═══ Ausgewählter Auszug ═══

Monatliche Kontrolle
Weil der Proteingehalt im Grundfutter je nach Witterung während des Pflanzenwachstums und bei der Ernte schwankt, solltest Du den Harnstoffgehalt in der Milch regelmässig (mindestens monatlich) kontrollieren – auch wenn Du ganzjährig Silage oder TMR verfütterst.
Was im Vormonat noch perfekt war, kann rasch nicht mehr passen. Der Zielbereich zwischen 15 - 27 mg/l stellt dabei eine gute Kenngrösse dar.
Laktationsgruppen vergleichen
Aufgrund der Genauigkeit der Harnstoffmessungen in der Milch müssen aber gewisse Grundregeln eingehalten werden:
- Du darfst die Die Analyse nicht auf ein Einzeltier beziehen.
- Du musst die Stoffwechsellage in der Herde nach Laktationsabschnitten beurteilen.
- Du vergleichst deshalb sämtliche Tiere innerhalb eines Laktationsabschnittts als Gruppe.
Ursachen tiefer Harnstoff
Wenn im Pansen zu wenig Rohprotein bzw. APDN ankommt, fällt auch nur wenig Ammoniak an, der zu Harnstoff entgiftet wird.
Die Pansenmikroben sind unterfüttert, die Verdauung im Pansen stockt. Die Kuh verwertet das Futter nur schlecht, was in Stoffwechselproblemen in der Startphase enden kann.
Tiefer Harnstoff, was tun? – Praxis-Tipp
- Überprüfe auch das Harnstoff-Eiweiss-Verhältnis
- Überprüfe die Zusammensetzung Deiner Ration. Wieso ist sie nicht ausgeglichen?
- Setze mehr Proteinträger im Grundfutter ein: z.B. Grassilage oder Treber
- Ändere oder steigere Deine Ergänzungsfütterung: Das Proteinkonzentrat braucht ein weiteres APDE/APDN-Verhältnis, resp. viel APDN
Folgen des Rohproteinmangels
Bei längerer Unterversorgung mit pansenabbaubarem Protein (APDN)

═══

Geben Sie aus dem Auszug über den Harnstoffgehalt der Milch den Wortlaut von „- Du musst die“ bis einschließlich „Startphase enden kann.“ unverändert wieder.

═══ Bereitgestellte Daten ═══

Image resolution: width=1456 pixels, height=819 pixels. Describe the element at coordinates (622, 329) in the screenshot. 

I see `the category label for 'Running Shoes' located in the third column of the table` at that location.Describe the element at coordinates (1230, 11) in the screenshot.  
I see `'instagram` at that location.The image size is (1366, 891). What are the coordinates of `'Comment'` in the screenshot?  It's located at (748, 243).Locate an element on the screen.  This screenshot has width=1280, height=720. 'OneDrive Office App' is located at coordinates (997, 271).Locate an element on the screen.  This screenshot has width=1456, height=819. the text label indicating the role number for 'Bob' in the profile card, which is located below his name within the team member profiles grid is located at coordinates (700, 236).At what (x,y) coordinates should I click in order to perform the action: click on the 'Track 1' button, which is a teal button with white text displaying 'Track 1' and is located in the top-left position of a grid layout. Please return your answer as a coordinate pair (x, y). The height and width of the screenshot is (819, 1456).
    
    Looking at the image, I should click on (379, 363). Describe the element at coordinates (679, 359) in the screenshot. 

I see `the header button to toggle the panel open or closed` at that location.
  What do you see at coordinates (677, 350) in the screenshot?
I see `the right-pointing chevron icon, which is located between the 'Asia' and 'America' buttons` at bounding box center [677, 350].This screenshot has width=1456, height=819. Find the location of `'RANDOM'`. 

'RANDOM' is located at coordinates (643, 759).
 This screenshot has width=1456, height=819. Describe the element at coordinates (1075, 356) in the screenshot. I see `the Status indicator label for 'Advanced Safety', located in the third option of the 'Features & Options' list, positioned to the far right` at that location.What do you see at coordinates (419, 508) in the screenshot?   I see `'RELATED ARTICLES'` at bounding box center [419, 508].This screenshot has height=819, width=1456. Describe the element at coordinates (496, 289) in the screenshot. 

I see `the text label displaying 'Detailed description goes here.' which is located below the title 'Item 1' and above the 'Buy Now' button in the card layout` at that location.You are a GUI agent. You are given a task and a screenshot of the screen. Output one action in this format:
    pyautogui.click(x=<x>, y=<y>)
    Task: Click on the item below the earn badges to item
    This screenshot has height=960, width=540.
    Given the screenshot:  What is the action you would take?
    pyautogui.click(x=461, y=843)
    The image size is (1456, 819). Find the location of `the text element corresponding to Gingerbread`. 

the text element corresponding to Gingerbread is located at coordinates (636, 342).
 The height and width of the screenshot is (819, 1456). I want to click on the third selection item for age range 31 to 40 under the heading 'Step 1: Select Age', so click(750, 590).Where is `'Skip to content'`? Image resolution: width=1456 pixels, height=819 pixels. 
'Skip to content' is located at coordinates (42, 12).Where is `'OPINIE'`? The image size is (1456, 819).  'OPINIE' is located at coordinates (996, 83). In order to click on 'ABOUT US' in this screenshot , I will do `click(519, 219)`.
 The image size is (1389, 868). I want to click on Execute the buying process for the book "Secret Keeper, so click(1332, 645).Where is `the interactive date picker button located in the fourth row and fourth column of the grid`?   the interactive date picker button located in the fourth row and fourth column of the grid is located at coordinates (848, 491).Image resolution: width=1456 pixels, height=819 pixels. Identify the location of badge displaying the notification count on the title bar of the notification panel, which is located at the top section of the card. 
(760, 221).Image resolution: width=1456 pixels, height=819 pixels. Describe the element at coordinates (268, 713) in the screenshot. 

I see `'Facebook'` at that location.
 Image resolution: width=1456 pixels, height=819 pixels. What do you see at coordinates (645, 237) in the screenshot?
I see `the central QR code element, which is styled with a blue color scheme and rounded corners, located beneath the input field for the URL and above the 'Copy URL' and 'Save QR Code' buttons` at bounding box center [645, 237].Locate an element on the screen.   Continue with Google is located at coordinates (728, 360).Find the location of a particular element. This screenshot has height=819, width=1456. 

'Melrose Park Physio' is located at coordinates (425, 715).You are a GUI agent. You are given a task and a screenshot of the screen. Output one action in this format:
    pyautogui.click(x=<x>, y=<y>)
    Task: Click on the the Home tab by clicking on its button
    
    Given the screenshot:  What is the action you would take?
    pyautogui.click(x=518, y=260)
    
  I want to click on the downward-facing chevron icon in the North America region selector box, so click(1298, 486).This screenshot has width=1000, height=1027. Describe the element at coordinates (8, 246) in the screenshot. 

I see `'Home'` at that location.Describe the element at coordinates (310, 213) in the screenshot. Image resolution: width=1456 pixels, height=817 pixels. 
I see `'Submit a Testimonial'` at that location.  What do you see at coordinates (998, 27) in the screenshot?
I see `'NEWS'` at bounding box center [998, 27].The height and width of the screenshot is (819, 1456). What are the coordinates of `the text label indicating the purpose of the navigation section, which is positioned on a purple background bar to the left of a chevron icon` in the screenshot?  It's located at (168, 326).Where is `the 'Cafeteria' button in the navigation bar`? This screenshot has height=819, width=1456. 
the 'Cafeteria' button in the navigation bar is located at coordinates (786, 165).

═══

- **Antwort**
- Du musst die Stoffwechsellage in der Herde nach Laktationsabschnitten beurteilen.
- Du vergleichst deshalb sämtliche Tiere innerhalb eines Laktationsabschnittts als Gruppe.
Ursachen tiefer Harnstoff
Wenn im Pansen zu wenig Rohprotein bzw. APDN ankommt, fällt auch nur wenig Ammoniak an, der zu Harnstoff entgiftet wird.
Die Pansenmikroben sind unterfüttert, die Verdauung im Pansen stockt. Die Kuh verwertet das Futter nur schlecht, was in Stoffwechselproblemen in der Startphase enden kann.